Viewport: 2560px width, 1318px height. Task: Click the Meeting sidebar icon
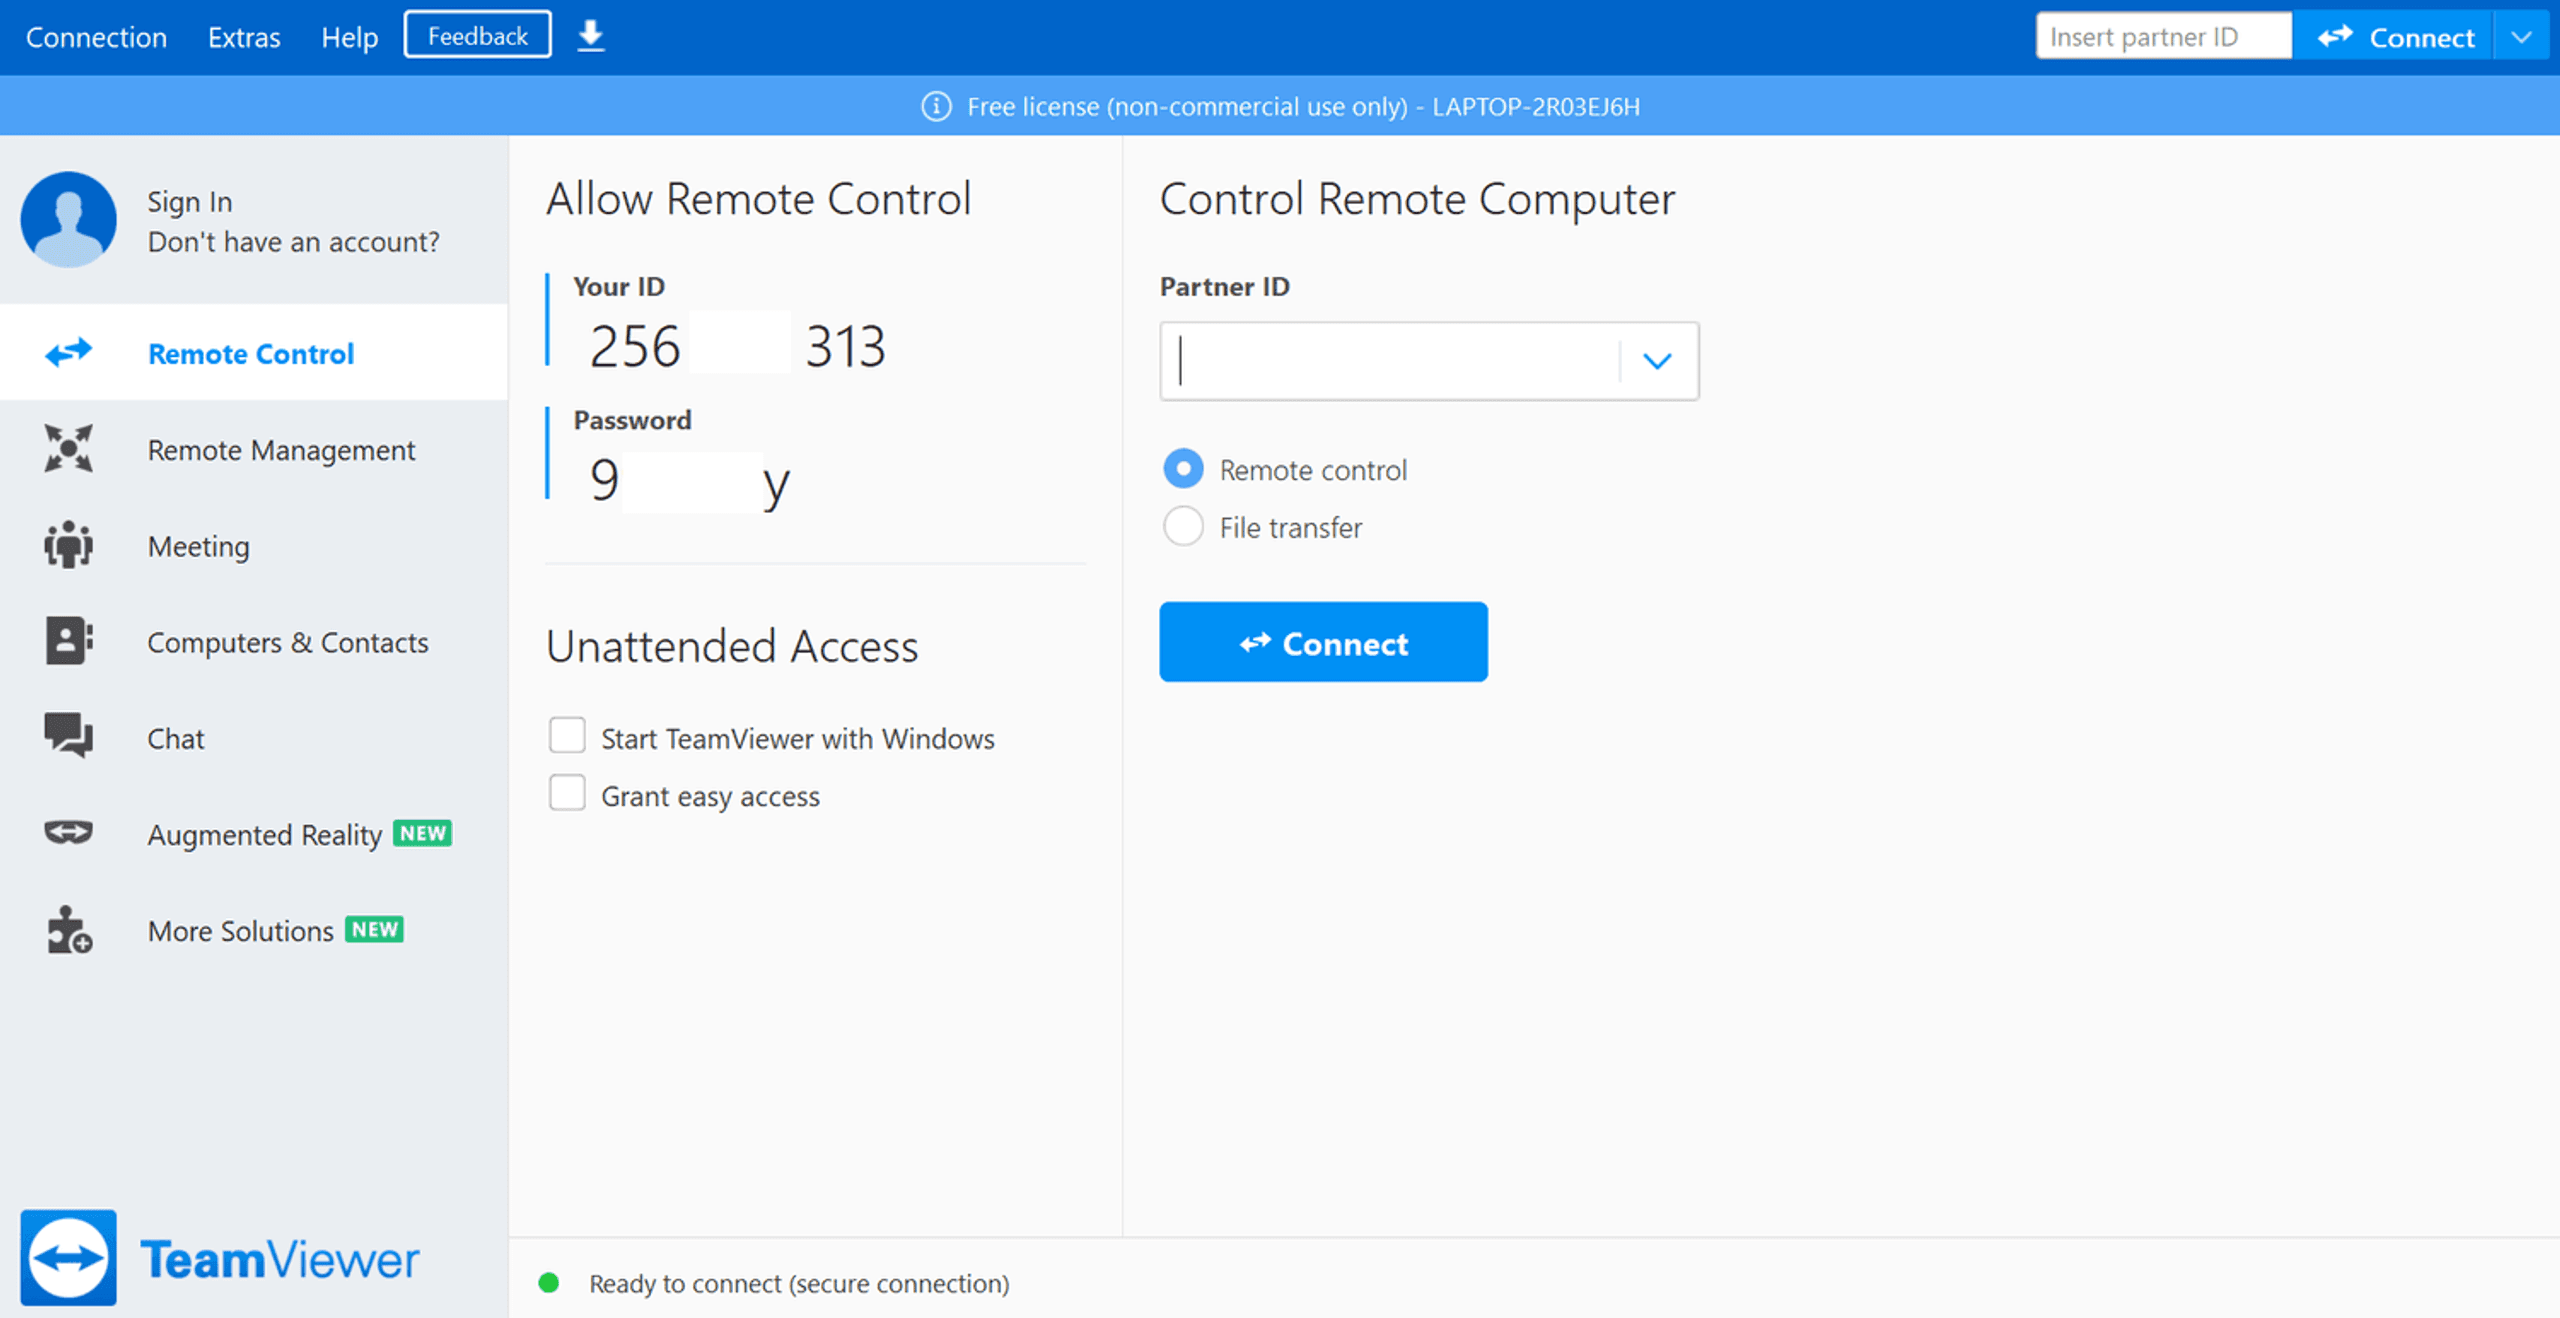[x=69, y=545]
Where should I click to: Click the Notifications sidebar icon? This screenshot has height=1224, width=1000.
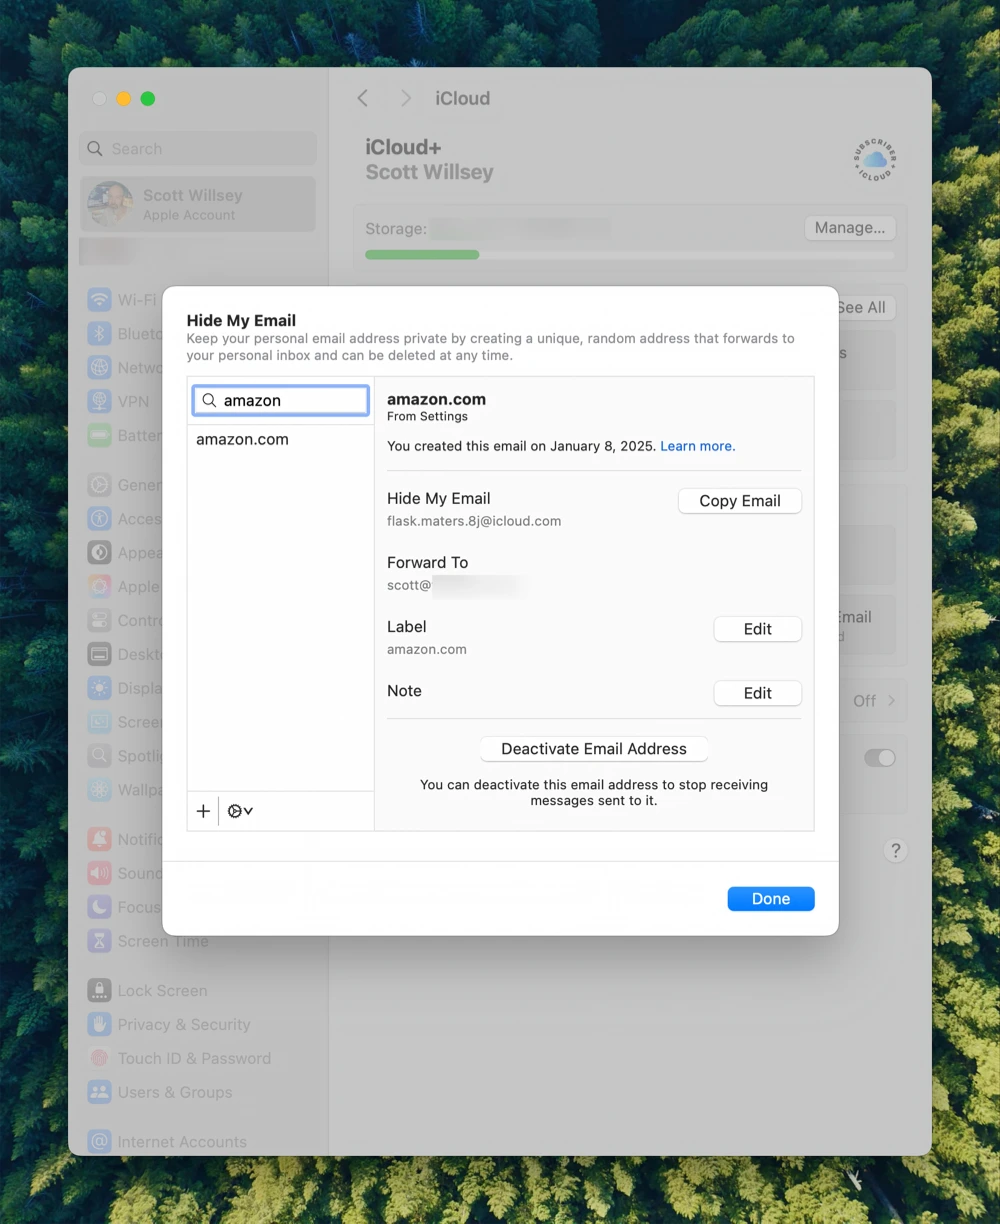99,839
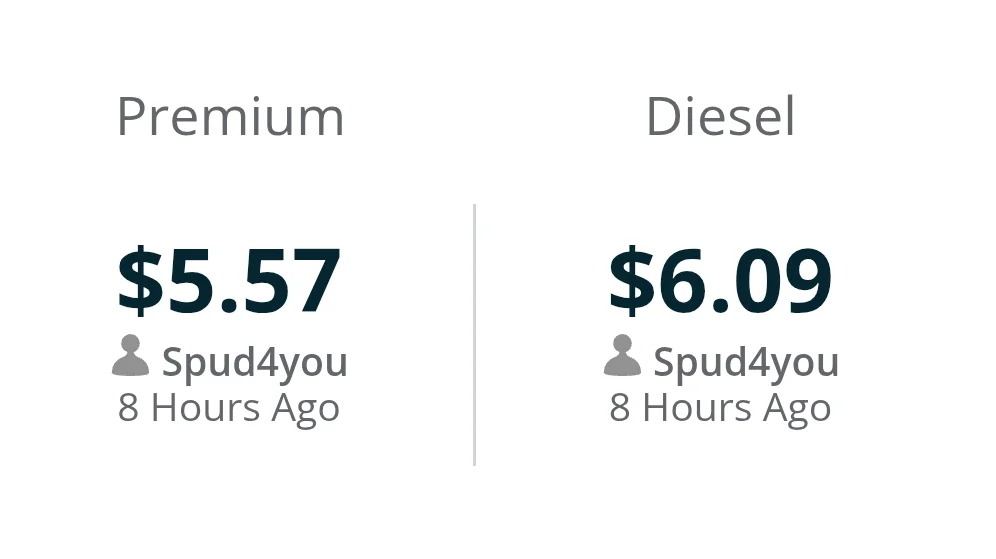Viewport: 996px width, 559px height.
Task: Open Spud4you profile under Premium
Action: 254,362
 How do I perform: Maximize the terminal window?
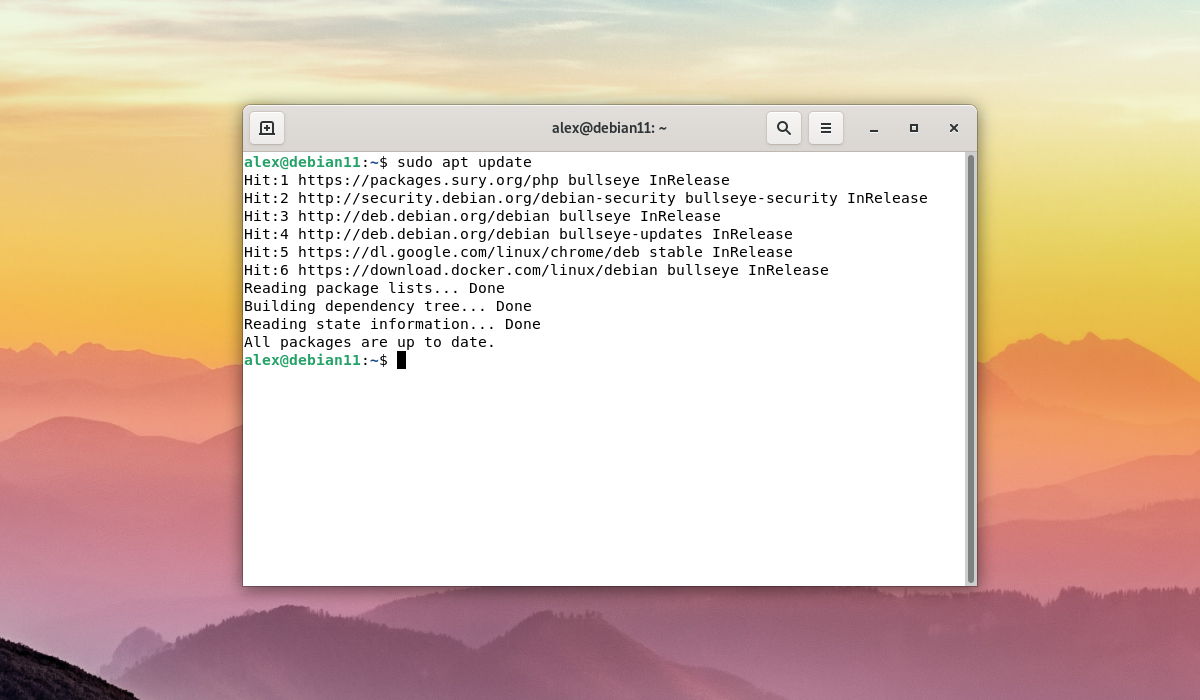914,129
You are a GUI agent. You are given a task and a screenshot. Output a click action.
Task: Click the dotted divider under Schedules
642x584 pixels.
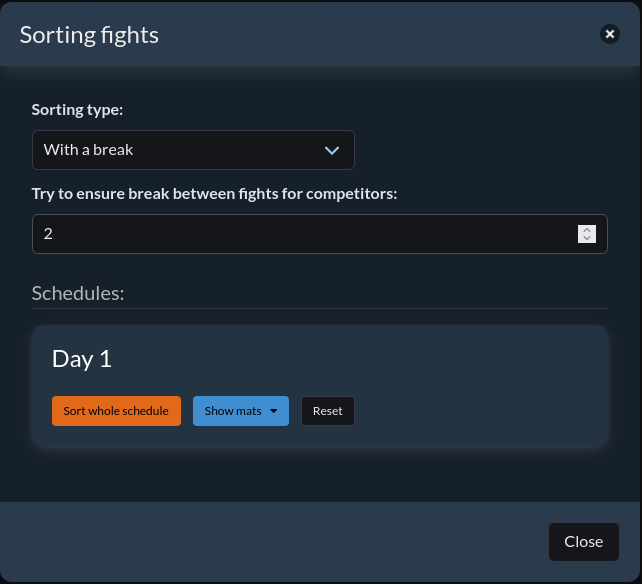[x=319, y=308]
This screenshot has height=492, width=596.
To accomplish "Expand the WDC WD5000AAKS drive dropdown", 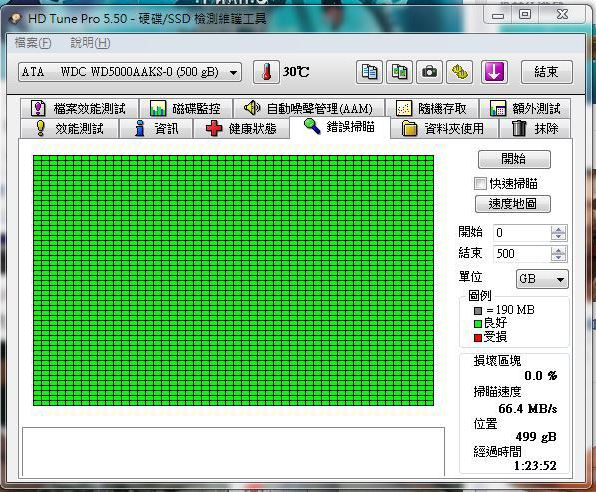I will click(233, 72).
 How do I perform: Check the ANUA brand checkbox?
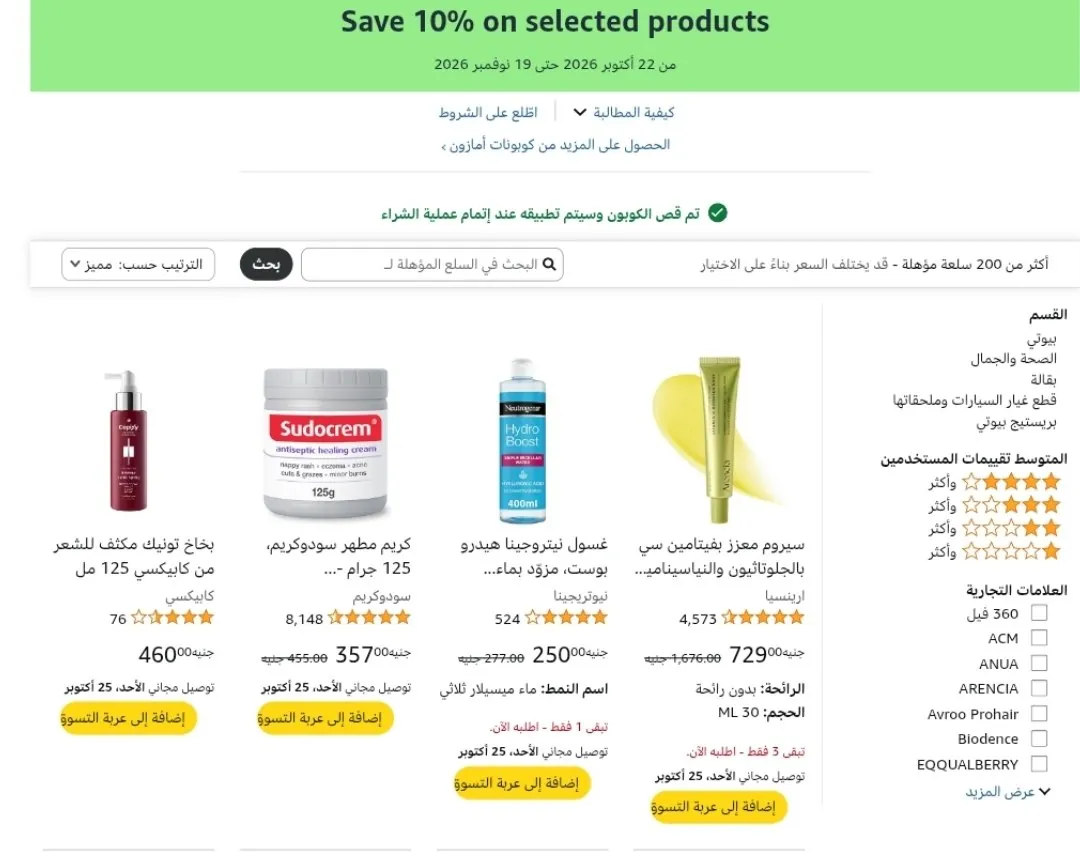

------------

WORK ITEM> Look above for the line with "How do I perform: Maximize" and the line with "This screenshot has height=492, width=596.", then copy exactly the lines from the first through the second, both kept, with no pictures.

WRITTEN RESPONSE>
 How do I perform: Maximize the terminal window?
914,129
You are a GUI agent. You are given a task and a screenshot. Output a click action.
Task: Click the dotted divider under Schedules
642x584 pixels.
[x=319, y=308]
This screenshot has height=492, width=596.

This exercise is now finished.